▼▼▼

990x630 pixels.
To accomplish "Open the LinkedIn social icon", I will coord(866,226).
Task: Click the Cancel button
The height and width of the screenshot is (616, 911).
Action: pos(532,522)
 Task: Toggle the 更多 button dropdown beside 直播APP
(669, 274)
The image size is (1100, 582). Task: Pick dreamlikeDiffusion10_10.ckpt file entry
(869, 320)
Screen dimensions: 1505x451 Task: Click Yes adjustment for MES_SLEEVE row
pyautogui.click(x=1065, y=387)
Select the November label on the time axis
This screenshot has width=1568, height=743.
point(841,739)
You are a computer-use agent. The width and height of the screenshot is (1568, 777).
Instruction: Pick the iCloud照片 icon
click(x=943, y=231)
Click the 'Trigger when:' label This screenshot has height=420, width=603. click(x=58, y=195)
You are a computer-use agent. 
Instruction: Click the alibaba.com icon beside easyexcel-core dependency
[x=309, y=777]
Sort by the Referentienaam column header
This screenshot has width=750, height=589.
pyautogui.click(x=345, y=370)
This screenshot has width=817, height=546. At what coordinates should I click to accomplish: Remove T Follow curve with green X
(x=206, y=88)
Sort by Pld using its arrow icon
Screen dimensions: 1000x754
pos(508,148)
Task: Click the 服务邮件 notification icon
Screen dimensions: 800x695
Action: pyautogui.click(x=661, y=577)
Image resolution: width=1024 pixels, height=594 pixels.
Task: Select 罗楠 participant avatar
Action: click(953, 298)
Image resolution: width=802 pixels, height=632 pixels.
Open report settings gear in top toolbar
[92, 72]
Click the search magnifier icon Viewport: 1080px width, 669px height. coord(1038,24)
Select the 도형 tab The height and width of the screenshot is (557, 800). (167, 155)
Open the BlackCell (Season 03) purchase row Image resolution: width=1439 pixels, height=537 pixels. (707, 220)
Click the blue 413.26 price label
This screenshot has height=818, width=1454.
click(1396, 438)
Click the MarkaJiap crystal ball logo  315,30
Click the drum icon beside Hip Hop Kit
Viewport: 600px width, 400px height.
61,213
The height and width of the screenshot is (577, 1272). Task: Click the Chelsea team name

▲▲▲

» **YOUR INSTRUCTIONS**
Reproduce every one of the rows above verbatim, in the same order.

» **RESPONSE**
990x630 pixels.
To accomplish "Open the LinkedIn social icon", I will coord(866,226).
Task: Click the Cancel button
The height and width of the screenshot is (616, 911).
Action: pos(532,522)
 Task: Toggle the 更多 button dropdown beside 直播APP
(669, 274)
The image size is (1100, 582). Task: Pick dreamlikeDiffusion10_10.ckpt file entry
(869, 320)
Screen dimensions: 1505x451 Task: Click Yes adjustment for MES_SLEEVE row
pyautogui.click(x=1065, y=387)
Select the November label on the time axis
This screenshot has width=1568, height=743.
point(841,739)
You are a computer-use agent. The width and height of the screenshot is (1568, 777).
Instruction: Pick the iCloud照片 icon
click(x=943, y=231)
Click the 'Trigger when:' label This screenshot has height=420, width=603. click(x=58, y=195)
You are a computer-use agent. 
Instruction: Click the alibaba.com icon beside easyexcel-core dependency
[x=309, y=777]
Sort by the Referentienaam column header
This screenshot has width=750, height=589.
pyautogui.click(x=345, y=370)
This screenshot has width=817, height=546. At what coordinates should I click to accomplish: Remove T Follow curve with green X
(x=206, y=88)
Sort by Pld using its arrow icon
Screen dimensions: 1000x754
pos(508,148)
Task: Click the 服务邮件 notification icon
Screen dimensions: 800x695
Action: pyautogui.click(x=661, y=577)
Image resolution: width=1024 pixels, height=594 pixels.
Task: Select 罗楠 participant avatar
Action: click(953, 298)
Image resolution: width=802 pixels, height=632 pixels.
Open report settings gear in top toolbar
[92, 72]
Click the search magnifier icon Viewport: 1080px width, 669px height. coord(1038,24)
Select the 도형 tab The height and width of the screenshot is (557, 800). (167, 155)
Open the BlackCell (Season 03) purchase row Image resolution: width=1439 pixels, height=537 pixels. (707, 220)
Click the blue 413.26 price label
This screenshot has height=818, width=1454.
click(1396, 438)
Click the MarkaJiap crystal ball logo  315,30
Click the drum icon beside Hip Hop Kit
Viewport: 600px width, 400px height.
61,213
The height and width of the screenshot is (577, 1272). Task: Click the Chelsea team name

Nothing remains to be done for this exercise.